Deze vrijwilligers mogen echter altijd de algemene vergoedingsplafonds uit de vrijwilligerswet toepassen, indien deze regeling voor hen voordeliger uitkomt dan de specifieke regels over het vergoeden van vrijwilligers in de sportsector. De vergoedingen uit beide regelingen kunnen wel niet gecombineerd worden.

6.5.3 Verhoogde plafonds sportsector

Voor sommige vrijwilligers is het sinds 1 januari 2019 mogelijk om een verhoogde forfaitaire vergoeding te krijgen.

De regeling is toepasselijk op vrijwilligers in de sportsector, zoals sporttrainer, sportlesgever, sportcoach, jeugdsportcoördinator, sportscheidsrechter, jurylid, steward, terreinverzorger-materiaalmeester, seingever bij sportwedstrijden.

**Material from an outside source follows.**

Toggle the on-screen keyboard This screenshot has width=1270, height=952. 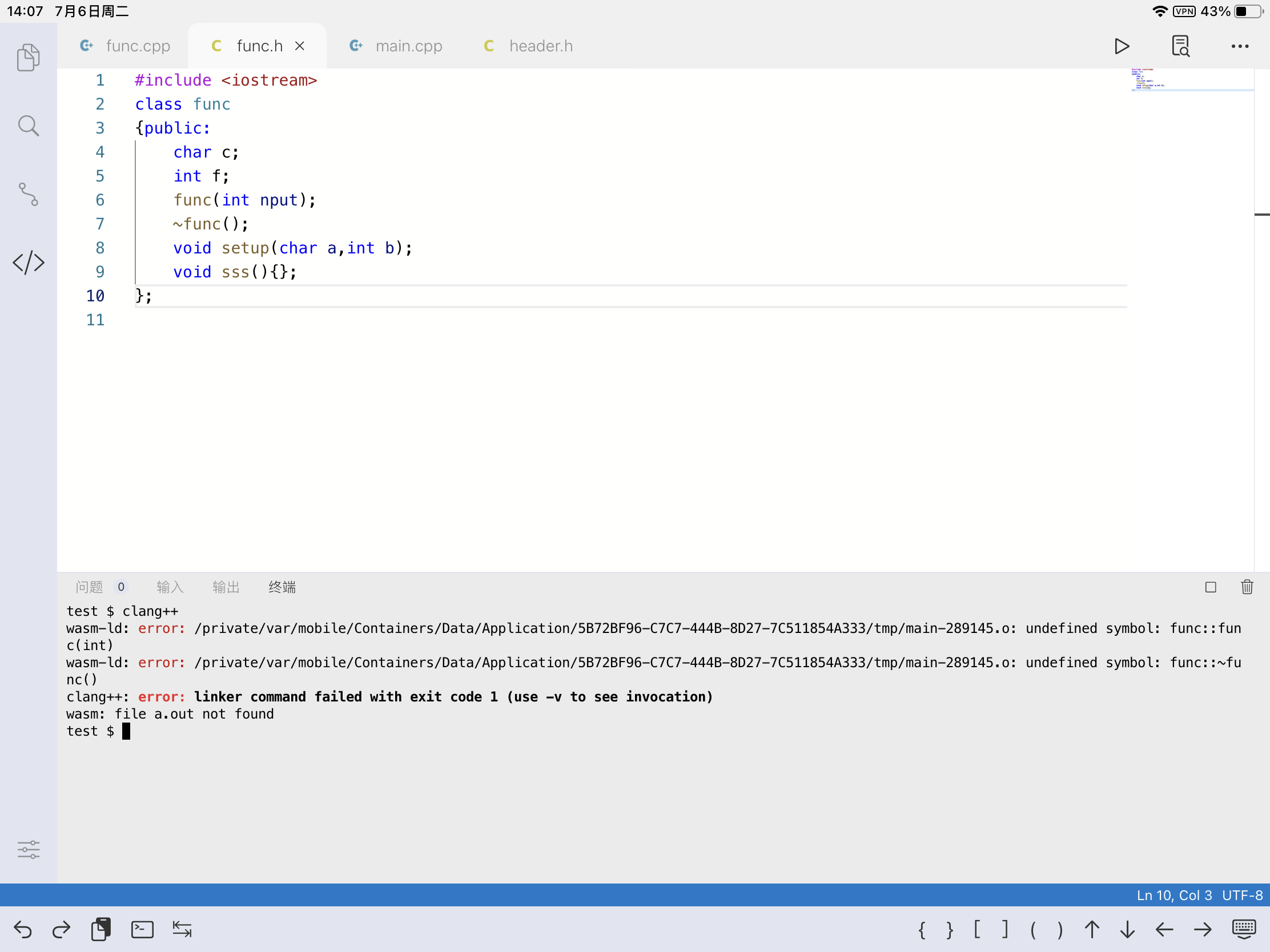1244,929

De maximale dagvergoeding (34,71 euro) is dezelfde als in het gewone vrijwilligerswerk, maar het jaarplafond is verhoogd tot 2549,90 euro per jaar.

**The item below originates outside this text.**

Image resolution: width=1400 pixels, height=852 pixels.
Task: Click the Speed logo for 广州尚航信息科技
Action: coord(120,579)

Cumul met de kilometervergoeding is ook mogelijk onder dezelfde voorwaarden als bij gewone vrijwilligers.

Deze vergoeding kan niet gecombineerd worden met een vergoeding uit de bijkluswetgeving.

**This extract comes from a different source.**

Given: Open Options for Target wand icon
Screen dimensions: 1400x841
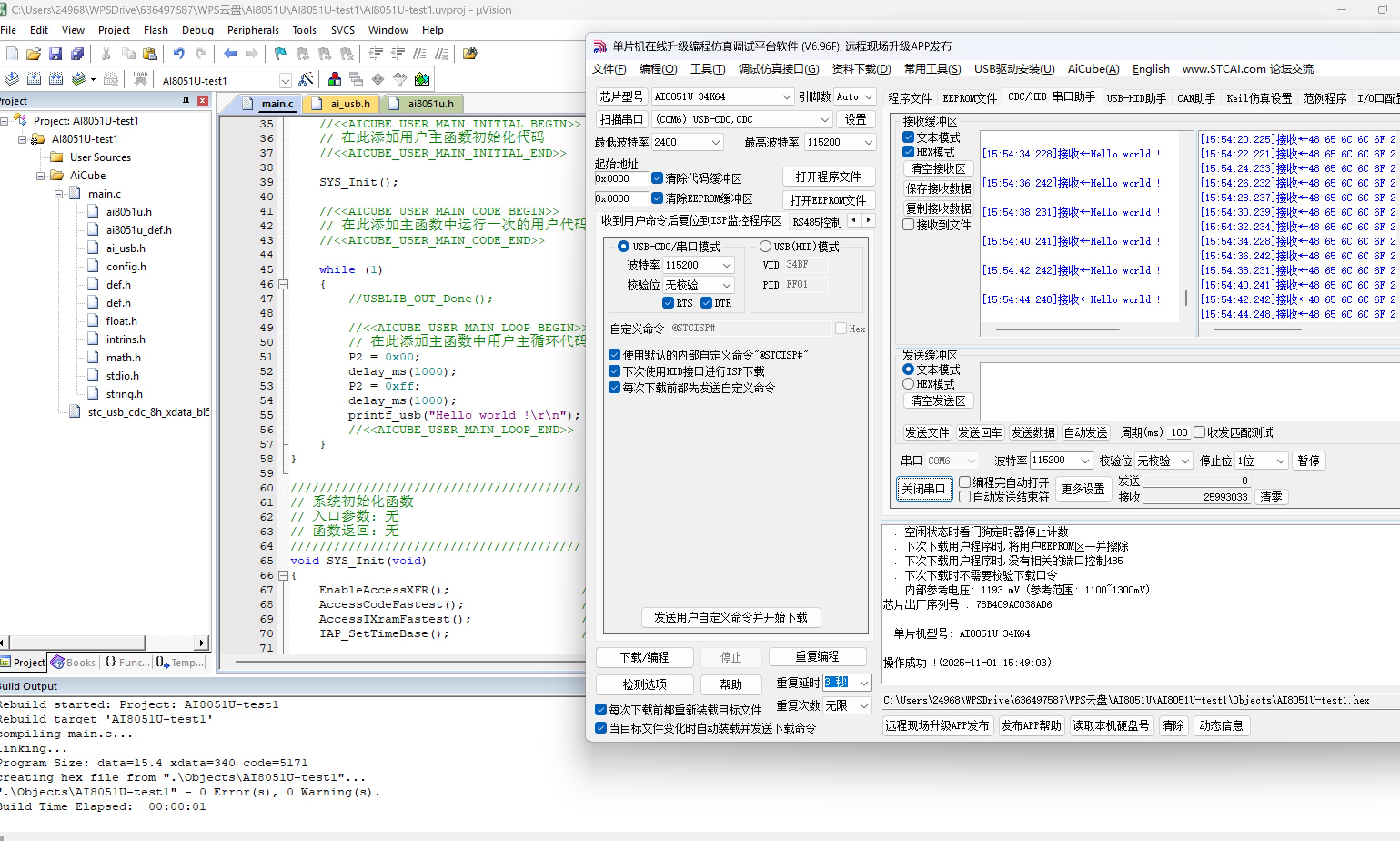Looking at the screenshot, I should 306,79.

6.6 Aansprakelijkheid van de vrijwilliger en de organisatie

6.6.1 Bijzonder aansprakelijkheidsregime voor buitencontractuele aansprakelijkheid

Een van de belangrijkste vernieuwingen van de Vrijwilligerswet betreft de regeling voor buitencontractuele aansprakelijkheid van de vrijwilliger en de organisatie.

Art. 5 Vrijwilligerswet voorziet in een bijzondere regeling voor: - organisaties met rechtspersoonlijkheid - feitelijke verenigingen met personeel in dienst - feitelijke verenigingen die deel uitmaken van een koepel met rechtspersoonlijkheid of een koepel met personeel in dienst.

Deze organisaties zijn aansprakelijk voor de buitencontractuele fout die de vrijwilliger maakt tijdens het vrijwilligerswerk verricht voor deze organisatie.

Noch ten aanzien van deze organisaties, noch ten aanzien van derden, is de vrijwilliger zelf aansprakelijk voor zijn extracontractuele fout. In voorkomend geval zijn de feitelijke vereniging, de rechtspersoon, of de organisatie waarvan de feitelijke vereniging een afdeling vormt, burgerrechtelijk aansprakelijk.

Immuniteit van de vrijwilliger Bepaalde rechtsleer argumenteert dat de aansprakelijkheidsbeperking van art. 5 zich niet uitstrekt tot de bestuurdersaansprakelijkheid van vrijwilligers-bestuurders van een vereniging zonder winstoogmerk. Zij betogen enerzijds dat de bestuurders verplicht zijn door de vzw-wet om de vereniging goed te besturen en dat hun inzet dus op dit gebied niet ‘onverplicht’ is, en anderzijds dat zij deze inzet richten op de vereniging waar zij zelf namens optreden, met andere woorden dat hun inzet niet ten behoeve van een ander is. Tegen beide argumenten bestaan goede tegenargumenten.

De vrijwilliger zal enkel aquiliaans aansprakelijk zijn in geval zijn gedraging: - een grove fout is, - bedrieglijk is of - herhaaldelijk is voorgekomen.

De zogenaamde “immuniteit van de vrijwilliger” geldt niet voor contractuele aansprakelijkheid of strafrechtelijke aansprakelijkheid. De “immuniteit van de vrijwilliger” is van dwingend recht (art. 5, laatste lid Vrijwilligerswet).